(Dataset entries)
-----

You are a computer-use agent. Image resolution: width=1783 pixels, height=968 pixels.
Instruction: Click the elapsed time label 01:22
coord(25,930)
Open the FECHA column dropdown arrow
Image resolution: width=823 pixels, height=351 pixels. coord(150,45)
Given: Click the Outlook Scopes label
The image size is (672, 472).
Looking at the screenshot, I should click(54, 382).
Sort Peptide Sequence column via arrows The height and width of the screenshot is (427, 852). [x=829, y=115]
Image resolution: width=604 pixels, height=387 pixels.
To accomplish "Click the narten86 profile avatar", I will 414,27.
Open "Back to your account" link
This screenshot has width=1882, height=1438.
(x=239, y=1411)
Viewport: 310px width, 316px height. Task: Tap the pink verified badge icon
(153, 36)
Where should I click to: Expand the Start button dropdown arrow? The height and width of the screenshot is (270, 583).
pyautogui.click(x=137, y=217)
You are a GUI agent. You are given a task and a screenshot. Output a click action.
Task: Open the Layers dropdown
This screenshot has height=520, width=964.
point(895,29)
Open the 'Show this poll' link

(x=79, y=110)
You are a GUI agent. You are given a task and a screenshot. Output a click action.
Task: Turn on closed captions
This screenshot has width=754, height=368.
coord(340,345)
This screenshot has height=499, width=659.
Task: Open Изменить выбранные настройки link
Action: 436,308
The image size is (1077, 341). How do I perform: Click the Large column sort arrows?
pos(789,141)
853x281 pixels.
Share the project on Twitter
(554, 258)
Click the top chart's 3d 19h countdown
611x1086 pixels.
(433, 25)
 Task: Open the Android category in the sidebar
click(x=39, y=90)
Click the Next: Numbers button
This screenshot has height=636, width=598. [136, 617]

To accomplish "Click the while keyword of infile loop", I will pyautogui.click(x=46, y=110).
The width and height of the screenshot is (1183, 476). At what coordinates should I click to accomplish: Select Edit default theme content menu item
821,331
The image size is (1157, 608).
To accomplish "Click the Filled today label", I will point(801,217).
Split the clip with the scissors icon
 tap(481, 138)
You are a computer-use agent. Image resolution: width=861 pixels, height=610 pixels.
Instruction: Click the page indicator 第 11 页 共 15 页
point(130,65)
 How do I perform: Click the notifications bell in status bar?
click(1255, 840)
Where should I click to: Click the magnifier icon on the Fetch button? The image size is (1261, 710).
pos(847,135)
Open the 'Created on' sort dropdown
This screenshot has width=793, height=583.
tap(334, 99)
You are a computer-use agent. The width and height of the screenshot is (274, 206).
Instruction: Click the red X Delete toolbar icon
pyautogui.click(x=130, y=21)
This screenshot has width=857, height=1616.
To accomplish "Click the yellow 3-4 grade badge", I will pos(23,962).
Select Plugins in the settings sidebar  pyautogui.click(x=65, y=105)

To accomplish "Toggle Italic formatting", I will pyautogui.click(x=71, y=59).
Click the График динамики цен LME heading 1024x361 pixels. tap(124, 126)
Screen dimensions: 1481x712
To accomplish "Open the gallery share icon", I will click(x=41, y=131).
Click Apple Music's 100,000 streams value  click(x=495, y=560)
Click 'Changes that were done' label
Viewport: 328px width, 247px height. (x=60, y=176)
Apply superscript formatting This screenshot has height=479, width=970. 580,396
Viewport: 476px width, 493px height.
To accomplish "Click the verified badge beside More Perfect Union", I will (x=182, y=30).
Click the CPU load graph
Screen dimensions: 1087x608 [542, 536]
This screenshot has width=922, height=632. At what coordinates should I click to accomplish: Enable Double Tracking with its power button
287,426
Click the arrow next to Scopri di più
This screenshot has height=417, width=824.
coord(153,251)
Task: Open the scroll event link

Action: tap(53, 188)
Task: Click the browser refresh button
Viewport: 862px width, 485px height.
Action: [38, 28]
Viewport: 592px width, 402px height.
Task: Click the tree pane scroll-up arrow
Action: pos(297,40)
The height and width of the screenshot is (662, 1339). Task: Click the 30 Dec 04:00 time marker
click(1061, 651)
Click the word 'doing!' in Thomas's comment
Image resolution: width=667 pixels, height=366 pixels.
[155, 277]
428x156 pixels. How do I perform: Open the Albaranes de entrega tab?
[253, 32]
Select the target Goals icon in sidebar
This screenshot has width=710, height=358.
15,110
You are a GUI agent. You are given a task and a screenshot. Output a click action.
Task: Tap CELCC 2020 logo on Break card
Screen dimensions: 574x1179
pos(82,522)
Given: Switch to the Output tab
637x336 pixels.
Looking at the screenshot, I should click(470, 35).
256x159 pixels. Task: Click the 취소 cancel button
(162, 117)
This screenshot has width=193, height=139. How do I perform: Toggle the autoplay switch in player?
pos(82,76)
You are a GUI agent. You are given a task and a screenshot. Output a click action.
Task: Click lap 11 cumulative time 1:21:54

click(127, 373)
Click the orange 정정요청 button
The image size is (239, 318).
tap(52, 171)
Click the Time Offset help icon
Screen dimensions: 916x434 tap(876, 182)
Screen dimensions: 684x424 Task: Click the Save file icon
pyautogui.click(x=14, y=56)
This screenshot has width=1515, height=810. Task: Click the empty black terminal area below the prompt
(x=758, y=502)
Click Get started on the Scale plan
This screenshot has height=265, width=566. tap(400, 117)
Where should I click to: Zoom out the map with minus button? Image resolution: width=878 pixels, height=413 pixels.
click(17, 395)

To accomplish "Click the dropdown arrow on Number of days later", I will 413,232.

-----

• [Exercise directions]:
Take the lines above and print them exactly.

• [Task response]:
You are a computer-use agent. Image resolution: width=1783 pixels, height=968 pixels.
Instruction: Click the elapsed time label 01:22
coord(25,930)
Open the FECHA column dropdown arrow
Image resolution: width=823 pixels, height=351 pixels. coord(150,45)
Given: Click the Outlook Scopes label
The image size is (672, 472).
Looking at the screenshot, I should click(54, 382).
Sort Peptide Sequence column via arrows The height and width of the screenshot is (427, 852). [x=829, y=115]
Image resolution: width=604 pixels, height=387 pixels.
To accomplish "Click the narten86 profile avatar", I will 414,27.
Open "Back to your account" link
This screenshot has width=1882, height=1438.
(x=239, y=1411)
Viewport: 310px width, 316px height. Task: Tap the pink verified badge icon
(153, 36)
Where should I click to: Expand the Start button dropdown arrow? The height and width of the screenshot is (270, 583).
pyautogui.click(x=137, y=217)
You are a GUI agent. You are given a task and a screenshot. Output a click action.
Task: Open the Layers dropdown
This screenshot has height=520, width=964.
point(895,29)
Open the 'Show this poll' link

(x=79, y=110)
You are a GUI agent. You are given a task and a screenshot. Output a click action.
Task: Turn on closed captions
This screenshot has width=754, height=368.
coord(340,345)
This screenshot has height=499, width=659.
Task: Open Изменить выбранные настройки link
Action: 436,308
The image size is (1077, 341). How do I perform: Click the Large column sort arrows?
pos(789,141)
853x281 pixels.
Share the project on Twitter
(554, 258)
Click the top chart's 3d 19h countdown
611x1086 pixels.
(433, 25)
 Task: Open the Android category in the sidebar
click(x=39, y=90)
Click the Next: Numbers button
This screenshot has height=636, width=598. [136, 617]

To accomplish "Click the while keyword of infile loop", I will pyautogui.click(x=46, y=110).
The width and height of the screenshot is (1183, 476). At what coordinates should I click to accomplish: Select Edit default theme content menu item
821,331
The image size is (1157, 608).
To accomplish "Click the Filled today label", I will point(801,217).
Split the clip with the scissors icon
 tap(481, 138)
You are a computer-use agent. Image resolution: width=861 pixels, height=610 pixels.
Instruction: Click the page indicator 第 11 页 共 15 页
point(130,65)
 How do I perform: Click the notifications bell in status bar?
click(1255, 840)
Where should I click to: Click the magnifier icon on the Fetch button? The image size is (1261, 710).
pos(847,135)
Open the 'Created on' sort dropdown
This screenshot has width=793, height=583.
tap(334, 99)
You are a computer-use agent. The width and height of the screenshot is (274, 206).
Instruction: Click the red X Delete toolbar icon
pyautogui.click(x=130, y=21)
This screenshot has width=857, height=1616.
To accomplish "Click the yellow 3-4 grade badge", I will pos(23,962).
Select Plugins in the settings sidebar  pyautogui.click(x=65, y=105)

To accomplish "Toggle Italic formatting", I will pyautogui.click(x=71, y=59).
Click the График динамики цен LME heading 1024x361 pixels. tap(124, 126)
Screen dimensions: 1481x712
To accomplish "Open the gallery share icon", I will click(x=41, y=131).
Click Apple Music's 100,000 streams value  click(x=495, y=560)
Click 'Changes that were done' label
Viewport: 328px width, 247px height. (x=60, y=176)
Apply superscript formatting This screenshot has height=479, width=970. 580,396
Viewport: 476px width, 493px height.
To accomplish "Click the verified badge beside More Perfect Union", I will (x=182, y=30).
Click the CPU load graph
Screen dimensions: 1087x608 [542, 536]
This screenshot has width=922, height=632. At what coordinates should I click to accomplish: Enable Double Tracking with its power button
287,426
Click the arrow next to Scopri di più
This screenshot has height=417, width=824.
coord(153,251)
Task: Open the scroll event link

Action: tap(53, 188)
Task: Click the browser refresh button
Viewport: 862px width, 485px height.
Action: [38, 28]
Viewport: 592px width, 402px height.
Task: Click the tree pane scroll-up arrow
Action: pos(297,40)
The height and width of the screenshot is (662, 1339). Task: Click the 30 Dec 04:00 time marker
click(1061, 651)
Click the word 'doing!' in Thomas's comment
Image resolution: width=667 pixels, height=366 pixels.
[155, 277]
428x156 pixels. How do I perform: Open the Albaranes de entrega tab?
[253, 32]
Select the target Goals icon in sidebar
This screenshot has width=710, height=358.
15,110
You are a GUI agent. You are given a task and a screenshot. Output a click action.
Task: Tap CELCC 2020 logo on Break card
Screen dimensions: 574x1179
pos(82,522)
Given: Switch to the Output tab
637x336 pixels.
Looking at the screenshot, I should click(470, 35).
256x159 pixels. Task: Click the 취소 cancel button
(162, 117)
This screenshot has width=193, height=139. How do I perform: Toggle the autoplay switch in player?
pos(82,76)
You are a GUI agent. You are given a task and a screenshot. Output a click action.
Task: Click lap 11 cumulative time 1:21:54

click(127, 373)
Click the orange 정정요청 button
The image size is (239, 318).
tap(52, 171)
Click the Time Offset help icon
Screen dimensions: 916x434 tap(876, 182)
Screen dimensions: 684x424 Task: Click the Save file icon
pyautogui.click(x=14, y=56)
This screenshot has width=1515, height=810. Task: Click the empty black terminal area below the prompt
(x=758, y=502)
Click Get started on the Scale plan
This screenshot has height=265, width=566. tap(400, 117)
Where should I click to: Zoom out the map with minus button? Image resolution: width=878 pixels, height=413 pixels.
click(17, 395)

To accomplish "Click the dropdown arrow on Number of days later", I will 413,232.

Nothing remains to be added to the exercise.